Chapter 13

Erica's healthy appetite extended to bread and marmalade and several cups of tea, but she absorbed little information with the nourishment. Bill, for all his willingness to give her anything she wanted, knew very little about Harrogate Harry. She had now to decide whether or not to leave a «warm» Dymchurch and follow the unknown and elusive Harry into the «cold» of the Ton-bridge country.

"Are most tramps honest, would you say?" she asked as she was paying her bill.

"We — 11," said Bill, thinking it out, "honest up to the point of opportunity, if you know what I mean."

Erica knew. Not one tramp in fifty would refuse the gift of a coat lying unattended. And Harrogate Harry definitely liked to acquire coats and boots. And Harry had been in Dymchurch a week last Tuesday. Her job, therefore, was to follow the china-mender through the summer landscape until she caught up with him. If night overtook her in her search she must think of some really reassuring lie which could be telephoned to her father at Steynes to account for her absence. The need for lying caused her the first pang she had suffered so far in her self-appointed crusade; she had never needed to shut out her father from any ploy of hers. For the second time in a few hours her loyalty was divided. She had not noticed her disloyalty to Tinny; but this time she noticed and cared.

Oh, well, the day was young, and days just now were long. And Tinny might be a veteran but she was never sick or sorry. If luck held as it had begun she might still be back in her own bed at Steynes tonight. Back at Steynes — with the coat!

Her breath stopped at the very prospect.

She said good-bye to the admiring Bill, promised to recommend his breakfasts to all her friends, and set Tinny's nose west and north through the hot flowery country. The roads were blinding now in the glare of the sky, the horizons beginning to swim. Tinny sweltered stoutly through the green furnace, and was soon as comfortable as a frying pan. In spite of her eagerness Erica was forced every few miles to pause and open both doors while Tinny cooled. Yes, she really must get another car.

Near Kippings Cross, on the main Ton-bridge road, she repeated as tactics what she had by accident found serviceable: she pulled up for lunch at a wayside hut. But this time luck was lacking in the service. The hut was kept by a jolly woman with a flow of conversation but no interest in tramps.

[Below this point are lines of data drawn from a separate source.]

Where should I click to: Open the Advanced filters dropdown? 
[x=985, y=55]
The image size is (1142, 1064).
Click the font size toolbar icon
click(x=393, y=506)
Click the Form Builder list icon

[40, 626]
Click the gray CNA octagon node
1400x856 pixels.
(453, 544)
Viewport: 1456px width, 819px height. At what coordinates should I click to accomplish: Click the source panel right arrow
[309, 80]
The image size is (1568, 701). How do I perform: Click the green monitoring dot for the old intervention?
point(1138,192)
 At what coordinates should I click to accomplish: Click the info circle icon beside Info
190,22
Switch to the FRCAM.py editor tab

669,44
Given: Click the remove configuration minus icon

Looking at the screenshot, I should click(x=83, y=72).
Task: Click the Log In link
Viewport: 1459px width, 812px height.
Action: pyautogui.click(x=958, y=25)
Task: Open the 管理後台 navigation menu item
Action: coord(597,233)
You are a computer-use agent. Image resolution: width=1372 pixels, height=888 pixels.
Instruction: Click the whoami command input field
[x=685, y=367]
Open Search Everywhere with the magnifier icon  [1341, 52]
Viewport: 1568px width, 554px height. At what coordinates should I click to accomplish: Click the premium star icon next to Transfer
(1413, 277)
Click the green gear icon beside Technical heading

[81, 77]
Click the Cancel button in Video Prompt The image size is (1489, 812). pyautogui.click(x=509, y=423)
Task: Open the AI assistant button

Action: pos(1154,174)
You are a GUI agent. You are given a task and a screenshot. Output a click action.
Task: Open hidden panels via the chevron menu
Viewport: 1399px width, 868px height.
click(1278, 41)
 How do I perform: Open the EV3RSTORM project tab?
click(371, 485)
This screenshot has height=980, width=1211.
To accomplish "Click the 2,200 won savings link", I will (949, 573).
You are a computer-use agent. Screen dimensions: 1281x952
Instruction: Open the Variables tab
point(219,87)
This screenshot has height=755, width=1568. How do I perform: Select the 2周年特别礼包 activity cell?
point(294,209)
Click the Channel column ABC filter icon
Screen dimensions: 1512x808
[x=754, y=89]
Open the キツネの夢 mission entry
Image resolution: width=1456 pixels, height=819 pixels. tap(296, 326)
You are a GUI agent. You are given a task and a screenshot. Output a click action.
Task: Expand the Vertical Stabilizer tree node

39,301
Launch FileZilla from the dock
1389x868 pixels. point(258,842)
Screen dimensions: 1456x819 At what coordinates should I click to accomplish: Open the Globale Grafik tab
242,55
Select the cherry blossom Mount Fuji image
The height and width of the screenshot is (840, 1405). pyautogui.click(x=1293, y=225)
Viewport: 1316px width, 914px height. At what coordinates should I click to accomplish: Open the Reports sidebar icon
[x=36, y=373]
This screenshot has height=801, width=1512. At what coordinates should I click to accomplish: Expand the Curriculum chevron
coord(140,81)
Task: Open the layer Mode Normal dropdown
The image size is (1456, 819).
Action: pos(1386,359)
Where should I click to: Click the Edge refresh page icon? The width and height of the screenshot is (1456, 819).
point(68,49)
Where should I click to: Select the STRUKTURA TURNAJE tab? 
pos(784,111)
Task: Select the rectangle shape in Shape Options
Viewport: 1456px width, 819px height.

She had all the normal woman's intolerance of a waster, and "didn't encourage vagrants." Erica ate sparingly and drank her bottled coffee, glad of the temporary shade; but presently she rose and went out to find a "better place." The «better» referring not to food but to possible information. With a self-control beyond praise she turned her eyes away from the endless tea gardens, green and cool, with gay cloths gleaming like wet stones in the shadows. Not for her that luxury today. Tea gardens knew nothing of tramps.

She turned down a lane to Goudhurst, and sought an inn. Inns had always china to mend, and now that she was in Harrogate's home country, so to speak, she would surely find someone who knew him.